報道番組のキャスターとして視聴者の支持を集め、バラエティ番組では理系の「アサリおたく」として愛されてきた桝さん。この4月から同志社大学ハリス理化学研究所の専任研究所員となり、サイエンス・コミュニケーションを研究するそうです。
桝さんの退社報告コメントの中に、ニュータイプにシフトするための大切なポイントが二つ隠されていました。
「自分の中で共通して考え悩み続けてきたことは、『どうすれば、もっと適切に科学を伝えられて、より良い社会に貢献できるだろう?』という点でした。」
(日本テレビを通じて発表されたコメントより抜粋)
一つ目のポイントは、日々の仕事・生活で感じた違和感や悩みと正面から向き合うこと。ニュータイプが重視する「意味がある」の「意味」とはつまり課題のこと。桝さんは、課題を自らの悩みから発見したのです。
仕事も家事も、ベテランになるほどルーティンワークとして淡々とこなしがちに。「役に立つ」思考しかないと、目の前のタスクをこなす以上の発想をすることがそもそも難しいでしょう。
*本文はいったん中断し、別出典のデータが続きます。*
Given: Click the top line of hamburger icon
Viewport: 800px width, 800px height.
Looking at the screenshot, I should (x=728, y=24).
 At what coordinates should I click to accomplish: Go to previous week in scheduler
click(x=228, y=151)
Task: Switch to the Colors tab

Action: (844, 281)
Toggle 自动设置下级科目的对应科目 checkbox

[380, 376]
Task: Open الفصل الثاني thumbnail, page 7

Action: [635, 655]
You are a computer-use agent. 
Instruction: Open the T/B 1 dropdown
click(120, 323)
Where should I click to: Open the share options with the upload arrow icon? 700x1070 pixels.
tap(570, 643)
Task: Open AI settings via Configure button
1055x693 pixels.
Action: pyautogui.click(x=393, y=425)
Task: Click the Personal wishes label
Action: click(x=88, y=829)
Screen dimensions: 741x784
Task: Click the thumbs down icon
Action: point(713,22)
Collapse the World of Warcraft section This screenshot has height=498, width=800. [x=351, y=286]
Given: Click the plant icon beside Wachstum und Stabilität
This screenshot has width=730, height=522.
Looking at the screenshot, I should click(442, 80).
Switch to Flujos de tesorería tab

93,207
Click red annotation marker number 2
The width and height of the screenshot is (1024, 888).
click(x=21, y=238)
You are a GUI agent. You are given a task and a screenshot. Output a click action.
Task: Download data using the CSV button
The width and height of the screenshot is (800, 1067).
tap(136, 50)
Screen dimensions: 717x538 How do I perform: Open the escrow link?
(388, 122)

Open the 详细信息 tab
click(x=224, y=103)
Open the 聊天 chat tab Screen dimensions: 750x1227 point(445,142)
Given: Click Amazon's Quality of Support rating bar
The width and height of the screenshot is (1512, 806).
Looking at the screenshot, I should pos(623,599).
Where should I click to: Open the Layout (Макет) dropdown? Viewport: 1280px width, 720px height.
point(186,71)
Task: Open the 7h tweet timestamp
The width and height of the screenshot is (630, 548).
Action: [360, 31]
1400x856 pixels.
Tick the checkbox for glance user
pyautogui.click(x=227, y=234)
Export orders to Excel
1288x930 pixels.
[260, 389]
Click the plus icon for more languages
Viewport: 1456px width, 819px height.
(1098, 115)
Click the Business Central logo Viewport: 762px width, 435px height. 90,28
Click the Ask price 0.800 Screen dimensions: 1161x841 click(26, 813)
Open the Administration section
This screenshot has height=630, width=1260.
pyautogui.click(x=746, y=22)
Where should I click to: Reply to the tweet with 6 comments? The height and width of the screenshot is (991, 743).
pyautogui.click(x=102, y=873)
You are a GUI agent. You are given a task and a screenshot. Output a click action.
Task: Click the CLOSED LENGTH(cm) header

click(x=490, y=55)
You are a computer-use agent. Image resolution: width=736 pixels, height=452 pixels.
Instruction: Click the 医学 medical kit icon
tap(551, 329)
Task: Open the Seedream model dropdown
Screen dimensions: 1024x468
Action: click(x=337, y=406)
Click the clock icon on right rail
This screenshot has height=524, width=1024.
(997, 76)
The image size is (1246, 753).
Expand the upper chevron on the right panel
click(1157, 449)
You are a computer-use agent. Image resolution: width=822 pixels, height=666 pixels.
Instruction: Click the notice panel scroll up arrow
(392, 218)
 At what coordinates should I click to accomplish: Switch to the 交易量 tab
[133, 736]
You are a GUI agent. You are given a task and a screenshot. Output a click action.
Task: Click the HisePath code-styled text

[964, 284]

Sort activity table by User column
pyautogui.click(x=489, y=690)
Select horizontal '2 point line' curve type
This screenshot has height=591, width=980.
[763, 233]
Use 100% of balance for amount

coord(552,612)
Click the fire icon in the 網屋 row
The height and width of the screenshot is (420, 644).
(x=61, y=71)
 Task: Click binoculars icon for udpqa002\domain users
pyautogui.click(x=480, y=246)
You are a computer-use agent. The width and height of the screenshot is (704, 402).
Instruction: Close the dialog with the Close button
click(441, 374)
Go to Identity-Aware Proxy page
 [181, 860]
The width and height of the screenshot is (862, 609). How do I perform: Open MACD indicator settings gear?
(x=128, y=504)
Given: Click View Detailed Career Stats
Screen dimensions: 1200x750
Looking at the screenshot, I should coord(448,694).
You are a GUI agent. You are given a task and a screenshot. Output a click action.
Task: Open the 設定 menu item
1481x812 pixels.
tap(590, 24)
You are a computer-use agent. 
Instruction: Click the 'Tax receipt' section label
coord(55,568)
しかし桝さんは、「科学は正しく社会に伝わっているのだろうか」という自分の悩みから逃げませんでした。そして「科学に対する世間のハードルを外し、科学で社会を変える」という意味を見つけ、その実現のためにサイエンス・コミュニケーションの研究をするという決断に至ったのです。
「40年のうち、科学好きとして学んできた前半と、伝え手として学んできた後半、その2つを組み合わせることで、今後もしかすると自分にしかできない形で社会に貢献できることがあるのではないか、と考えております。」
(同上)
二つ目は、自分の「ストーリー」にフォーカスする勇気を持つこと。誰かに与えられる役割ではなく、自分自身が見つけた意味を追求するのがストーリーです。
社内でも順調にポストを得て、幹部候補となっていると報じられていた桝さん。しかし今後は、自分の時間や能力を「自分にしかできないこと」により多く振り向けていきたいという強い意志が伝わってきます。組織の中で役割をまっとうすることより、自分が悩み考え続けてつかみとったストーリーの方が、自分から強いモチベーションを引き出せると判断したのでしょう。
さらに、桝さんの「ストーリー」は、リアルさとにじみ出る本人のワクワク感により、多くの人の共感と支持を得るだろうと想像できます。ニュータイプのキャリアは、自分のモチベーションアップと他人からの支持が循環する幸福なキャリアでもあります。
人気アナウンサーの大胆な決断には驚かされましたが、「ニュータイプ」にシフトチェンジした彼らから、学ぶことがたくさんあります。私たちもまずは身近なところから、自分にしか見つけられない「意味がある」を探してみませんか。